= Directive =
Convert everything from the line containing "The image size is (550, 364)." down to the line containing "Looking at the screenshot, I should (x=970, y=237)." into a JSON list of strings, one string per line, with blank lines omitted.

= Rows =
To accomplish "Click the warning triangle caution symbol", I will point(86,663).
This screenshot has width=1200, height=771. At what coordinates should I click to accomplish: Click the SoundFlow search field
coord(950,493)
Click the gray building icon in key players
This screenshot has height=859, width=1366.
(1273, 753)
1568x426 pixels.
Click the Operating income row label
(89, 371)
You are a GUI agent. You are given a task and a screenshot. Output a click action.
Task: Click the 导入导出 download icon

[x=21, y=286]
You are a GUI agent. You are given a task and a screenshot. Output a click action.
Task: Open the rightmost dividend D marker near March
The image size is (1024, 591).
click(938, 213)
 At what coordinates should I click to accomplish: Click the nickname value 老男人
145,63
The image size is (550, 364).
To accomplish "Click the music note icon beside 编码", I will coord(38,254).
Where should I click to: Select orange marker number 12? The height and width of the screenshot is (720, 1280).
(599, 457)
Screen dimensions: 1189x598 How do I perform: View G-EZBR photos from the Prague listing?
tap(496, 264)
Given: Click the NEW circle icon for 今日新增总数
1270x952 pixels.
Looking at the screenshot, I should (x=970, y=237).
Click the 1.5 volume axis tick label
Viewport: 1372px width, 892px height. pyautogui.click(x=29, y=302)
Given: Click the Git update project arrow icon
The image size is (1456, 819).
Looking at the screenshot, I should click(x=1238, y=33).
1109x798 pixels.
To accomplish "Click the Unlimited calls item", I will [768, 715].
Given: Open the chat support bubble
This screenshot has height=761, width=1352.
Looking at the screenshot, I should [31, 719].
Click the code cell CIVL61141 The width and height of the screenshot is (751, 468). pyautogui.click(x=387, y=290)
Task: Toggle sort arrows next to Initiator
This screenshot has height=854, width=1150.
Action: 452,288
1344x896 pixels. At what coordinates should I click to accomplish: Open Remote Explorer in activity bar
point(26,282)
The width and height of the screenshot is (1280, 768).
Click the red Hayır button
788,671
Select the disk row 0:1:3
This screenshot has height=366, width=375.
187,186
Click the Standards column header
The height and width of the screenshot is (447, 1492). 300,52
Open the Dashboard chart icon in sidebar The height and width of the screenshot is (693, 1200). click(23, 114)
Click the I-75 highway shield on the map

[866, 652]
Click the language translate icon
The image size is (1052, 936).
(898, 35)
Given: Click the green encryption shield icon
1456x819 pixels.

= Reply to the exercise =
[
  "The image size is (550, 364).",
  "To accomplish \"Click the music note icon beside 编码\", I will coord(38,254).",
  "Where should I click to: Select orange marker number 12? The height and width of the screenshot is (720, 1280).",
  "(599, 457)",
  "Screen dimensions: 1189x598 How do I perform: View G-EZBR photos from the Prague listing?",
  "tap(496, 264)",
  "Given: Click the NEW circle icon for 今日新增总数",
  "1270x952 pixels.",
  "Looking at the screenshot, I should (x=970, y=237)."
]